## [CONSIGNE A]
Dans le texte sur le partage de la valeur, restituez à l’identique le passage commençant à « La CFE-CGC a » et se terminant à « QUOI PARLE-T-ON ? ».
## [CONSIGNE B]
Traduisez en anglais la phrase suivante, tirée du texte sur le partage de la valeur : « Ce qu’on appelle la valeur, ou la valeur ajoutée, est la richesse créée par l’entreprise. »
## [CONSIGNE C]
Poursuivez le texte sur le partage de la valeur à la suite de sa dernière phrase.

## [EXTRAIT CHOISI]

La CFE-CGC a salué, en décembre 2020, le rapport parlementaire « Pour un partage de la valeur. Agir à la source », qui reprenait plusieurs de ses propositions. État des lieux d’un sujet complexe et porteur d’enjeux de justice sociale.
DE QUOI PARLE-T-ON ?
Ce qu’on appelle la valeur, ou la valeur ajoutée, est la richesse créée par l’entreprise. Il s’agit de la différence entre la production de l’entreprise (dont le poste principal est le chiffre d’affaires) et les consommations utilisées pour réaliser celle-ci. La valeur se répartit entre différents postes : rémunérations pour les dirigeants et les salariés, dividendes et rachats d’actions pour les actionnaires, intérêts pour les banques, impôts pour l’État, investissements de l’entreprise. Depuis la loi Rebsamen du 17 août 2015, le partage de la valeur ajoutée est intégré au premier bloc de négociation (« Rémunération, temps de travail et partage de la valeur ajoutée »). Il doit être mis en perspective avec les salaires effectifs, l’intéressement et la participation.
ÉVOLUTION AU PROFIT DES ACTIONNAIRES
D’après les données de la Banque de France, qui analyse les bilans et comptes de résultats des sociétés, seule la part revenant aux actionnaires a progressé depuis plus de 20 ans : elle a presque triplé sur la période ! En revanche, celles revenant à la rémunération du travail et à l’État (via les impôts et taxes) ont baissé. Les salaires n’ont donc pas suivi l’augmentation des profits, et une part importante de la valeur ajoutée a progressivement été captée par les dividendes. À cela deux raisons principales : d’une part, les réformes du marché du travail ont affaibli le pouvoir de négociation des salariés. De l’autre, la « financiarisation » des entreprises les a conduites à se détourner de leurs intérêts à long terme et à sacrifier leurs investissements pour répondre aux intérêts de court terme des actionnaires.

## [MATÉRIEL FOURNI]
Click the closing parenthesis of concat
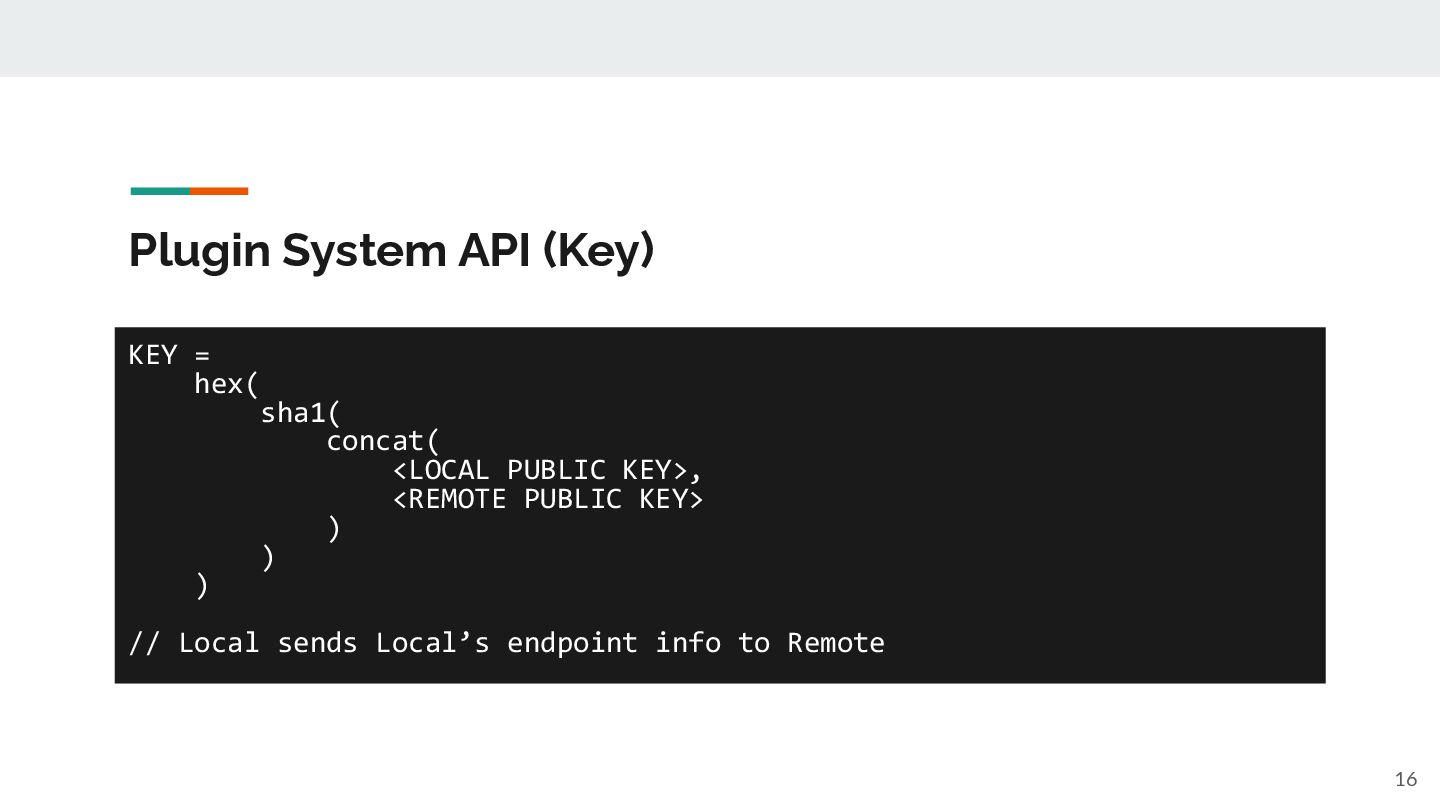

## [RÉPONSE RÉDIGÉE A]
La CFE-CGC a salué, en décembre 2020, le rapport parlementaire « Pour un partage de la valeur. Agir à la source », qui reprenait plusieurs de ses propositions. État des lieux d’un sujet complexe et porteur d’enjeux de justice sociale.
DE QUOI PARLE-T-ON ?

## [RÉPONSE RÉDIGÉE B]
What is called value, or added value, is the wealth created by the company.

## [RÉPONSE RÉDIGÉE C]
ACCROISSEMENT DES INÉGALITES SALARIALES
Au sein même de la part rémunérant le travail, les inégalités se creusent en défaveur des salariés et en faveur des dirigeants. Certes, des outils de contrôle de la rémunération des dirigeants ont été mis en place. En 2016, la loi Sapin II a introduit dans le Code de commerce le « say on pay », un mécanisme qui donne un droit de regard aux actionnaires sur la rémunération des dirigeants de sociétés cotées. La loi Pacte de 2019 a quant à elle instauré l’obligation de publier un nouvel indicateur, le ratio d’équité. Grande nouveauté des assemblées générales de 2020, les actionnaires ont été invités à voter sur un rapport concernant l’application de la politique de rémunération incluant pour la première fois ce ratio d’équité.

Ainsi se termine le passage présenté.